3:30 PM – 6:00 PM ET

Poster Number: 96
Publication Number: 96.336

Shu Kang, UT Southwestern Medical Center, Dallas, TX, United States; Hanli Liu, University of Texas at Arlington, Arlington, TX, United States; Srinivas Kota, UT Southwestern Medical Center, Dallas, TX, United States; Lina Chalak, UT Southwestern.edu, DALLAS, TX, United States

Presenting Author(s)

Shu Kang, MS

Biomedical Engineer
UT Southwestern Medical Center
Dallas, Texas, United States

Background:

Hypoxic ischemic encephalopathy (HIE) is one of the leading causes of long-term disability and death. Mild neonatal encephalopathy constitutes a large population and is the subject of debate regarding how to define and who to treat. Because of dynamic evolution, the need for prompt treatment decision highly depends on accurate, continuous biomarkers of brain health. A recently developed algorithm constructs a new measure of the brain state of the newborn (BSN) to an automated beside trend for real-time quantified interpretations of EEG in neonates.

Objective:

This study aimed to (1) compare and differentiate BSN between newborns with mild and moderate HIE and (2) examine the relationship between BSN and 2-year outcomes in neurodevelopmental disability.

Design/Methods:

This study was based on a single-center prospective cohort having ≥ 36-week gestation inborn infants with mild and moderate HIE diagnosed within 6 hours (h) of birth in a level III neonatal intensive care unit from 2018 to 2019. We collected EEG data using eight electrodes at a rate of 256 Hz for 6 hours on the first day of life. All infants were followed with Bayley testing at two-years.
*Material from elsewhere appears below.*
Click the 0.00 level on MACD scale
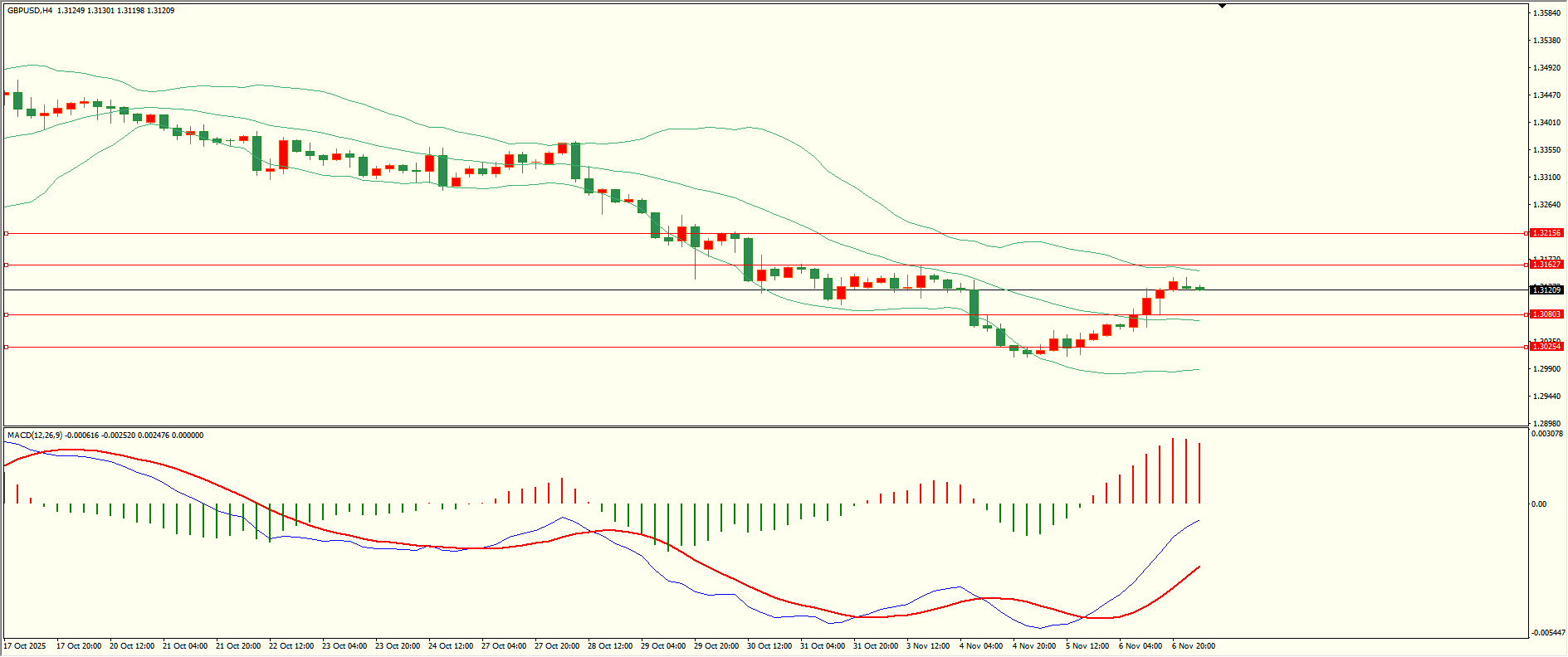This screenshot has height=657, width=1568. point(1538,504)
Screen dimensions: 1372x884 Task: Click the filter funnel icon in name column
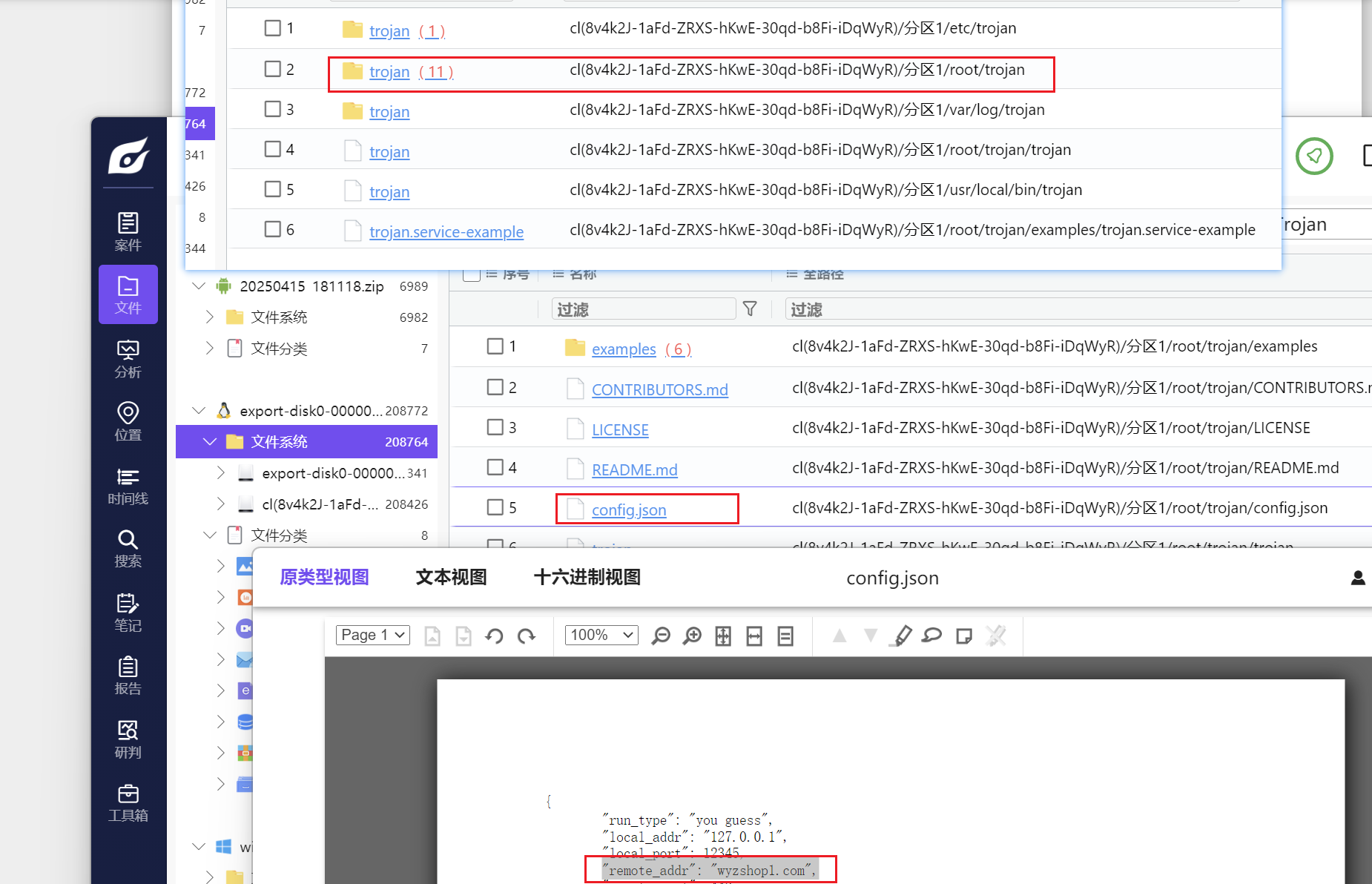coord(750,309)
The measured 6-h raw EEG data were processed to quantify BSN using the automated online algorithm. Group-level BSN scores were compared between mild and moderate HIE infants using a two-sample t-test. We also evaluated the correlation between BSN and our previously published biomarkers, as well as with Total Sarnat Score (TSS).

Results:

Forty-six (46) infants were included, 18 with mild HIE, 6 progressed from mild-to-moderate, 19 moderate, and 3 severe HIE. Six-hour averaged BSN scores of mild and moderate HIE are significantly different (p< 0.015; Fig. 1(A)). BSN scores correlated positively with our previously found biomarkers, including delta-power (R=0.44, p< 0.007) and phase-amplitude coupling (PAC; R=0.53, p< 0.002). BSN scores also correlated negatively with TSS, indicating a lower BSN associated with a higher Sarnat clinical score (R=0.44, p< 0.007). Last, we report significant differences in BSN scores for the infants having two-year severe neurodevelopmental disability (p< 0.025; Fig. 1(B)).

Conclusion(s):

Our results support that BSN can be used for real-time monitoring of encephalopathy grade in HIE. BSN is also consistent with our previously identified biomarkers. Understanding the relationship between the evolving encephalopathy and BSN can lead to improved risk stratification for the evolution of the dynamic encephalopathy and future therapeutic interventions targeting mild HIE.